A conventional bipolar transistor has a three-layer structure such as NPN or a PNP structure in which an emitter-collector current is controlled by a base current. The current-amplification factor, a measure for the transistor's control performance, is determined by the base width, i.e., the thickness of the base layer along the current-flow direction. The current-amplification factor can be increased by narrowing the base width, thereby enhancing the control performance. By incorporating a base having substantially zero width, and by using a static induction or magnetic field effect, control performance is greatly improved over the conventional bipolar transistor; see IEDM Technical Digest, 1978, p. 676; Japanese Journal of Applied Physics 17 (1978), p. 245; and IEEE Electron Device Letters EDL-6 (1985), p. 522. These articles variously describe transistor structures designated as BSIT, DBT and EMFET. As used in the following, the designation BSIT stands for bipolar static induction transistor.
Basic structure and operation of a conventional BSIT are briefly explained hereunder with reference to FIG. 4. A semiconductor body 10 for the BSIT 30 consists of an n-type epitaxial layer 12 several tens of micrometers thick as a collector region on an n.sup.+ -type substrate 11, for example. Two p-type base regions 13 are formed by diffusion at the surface of the collector region 12, with the thickness of the base regions 13 being greater than in earlier conventional structures, as shown in FIG. 4. An n.sup.+ -type emitter region 14 is diffused at the surface of the collector region 12, between the two base regions 13. A collector terminal C, an emitter terminal E, and a base terminal B are respectively connected, via electrode films 25, to the substrate 11, the emitter region 14, and the base regions 13.
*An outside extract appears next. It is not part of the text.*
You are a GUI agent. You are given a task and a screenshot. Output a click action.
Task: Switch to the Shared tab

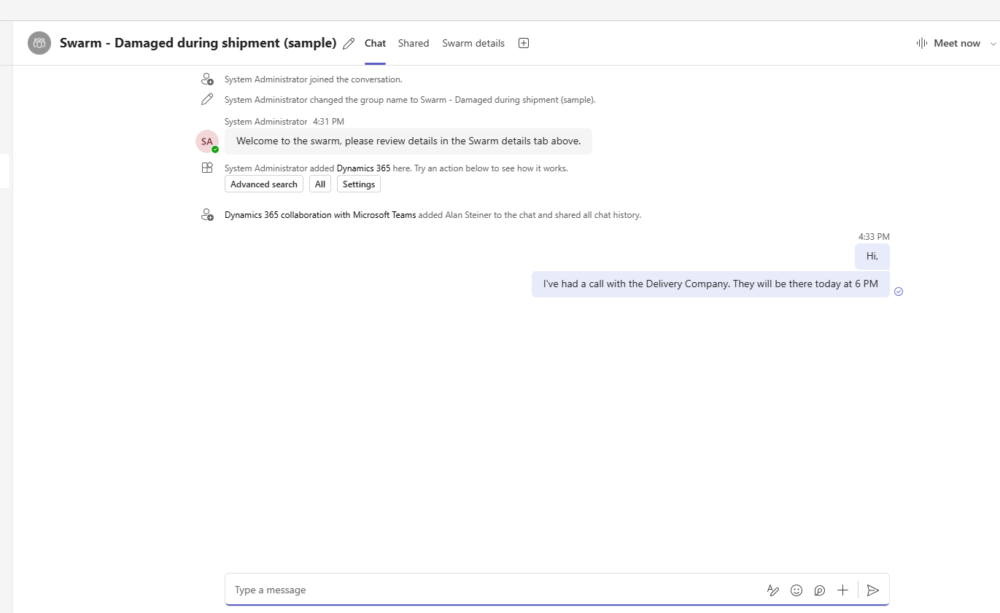(x=413, y=43)
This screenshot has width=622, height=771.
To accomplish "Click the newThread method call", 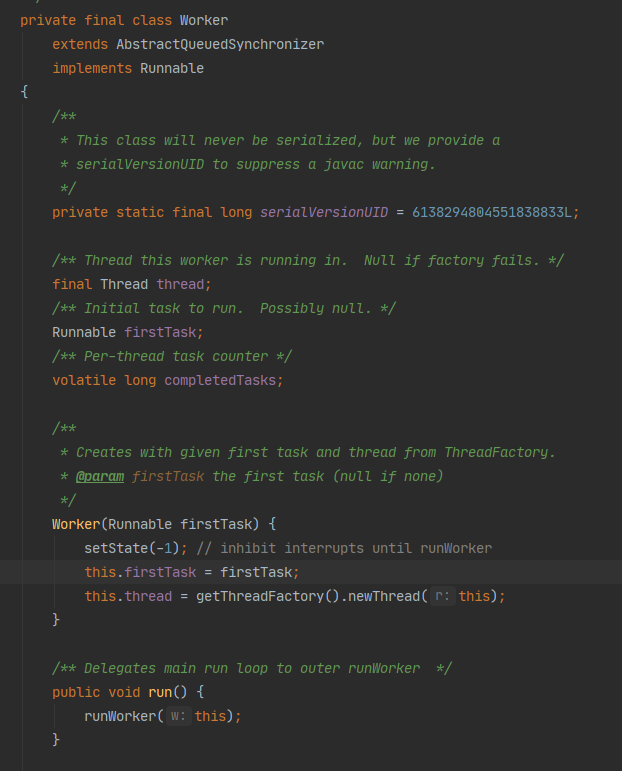I will click(387, 596).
For the sake of exposition, FIG. 4 shows a hypothetical base region 13a below the emitter region 14. If a base region 13a were actually present, the structure of a vertical NPN transistor would be realized. Substantially lacking a base region 13a, the BSIT 30 has minimized base width (which is the thickness of the base region 13a), and a static induction effect is utilized by which the collector region 12 is influenced by the two surrounding base regions 13.
When the BSIT 30 is turned off, a depletion region extends from a p-n junction between the collector region 12 and the base regions 13, mainly towards the collector region 12, because of a positive voltage applied to the collector terminal C. When a base current flows into the base regions 13 from the base terminal B, a hole current h flows into the emitter region 14 from the base region 13 through the p-n junction in the forward direction. An electron current e is generated from the emitter region 14 in correspondence with this current flow. Part of this current e flows into the base region 13 through the p-n junction, but most of the electrons flow into the collector region 12 because of the static induction or electric field effect of the collector region 12. As a result, there is conduction between the collector and the emitter. To switch from this on-state to the off-state, a reverse bias is applied between the base region 13 and the collector region 12 via the base terminal B, thereby expanding the depletion region, with the current in the collector region 12 from the p-n junction generated from both sides of the p-n junction.
In a BSIT 30 with the aforementioned basic structure and operation, because the width of the hypothetical base region 13a is infinitesimally small, a high current-amplification factor can be realized. The vertical construction allows increased thickness of the collector region 12 and extension of the depletion at turn-off, thereby allowing the transistor to withstand high voltages. If this BSIT 30 is compared with a field-effect transistor, the collector, emitter and the base correspond to drain, source and gate, respectively.
As described, a BSIT has an advantageously high current-amplification factor. However, in a BSIT, the current between the collector and the emitter, or the on-off states, are controlled by the base current. Thus, from the point of view of circuit control, a BSIT more closely resembles a bipolar transistor than a field-effect transistor. The low output impedance of the BSIT is an advantage, but the low input impedance is a disadvantage. Furthermore, to increase the current-carrying capacity, a plurality of unit structures (per FIG. 4) are connected in parallel on a common substrate, for example. In this case, as the current tends to concentrate on particular unit structures, such structures may be damaged due to overcurrent.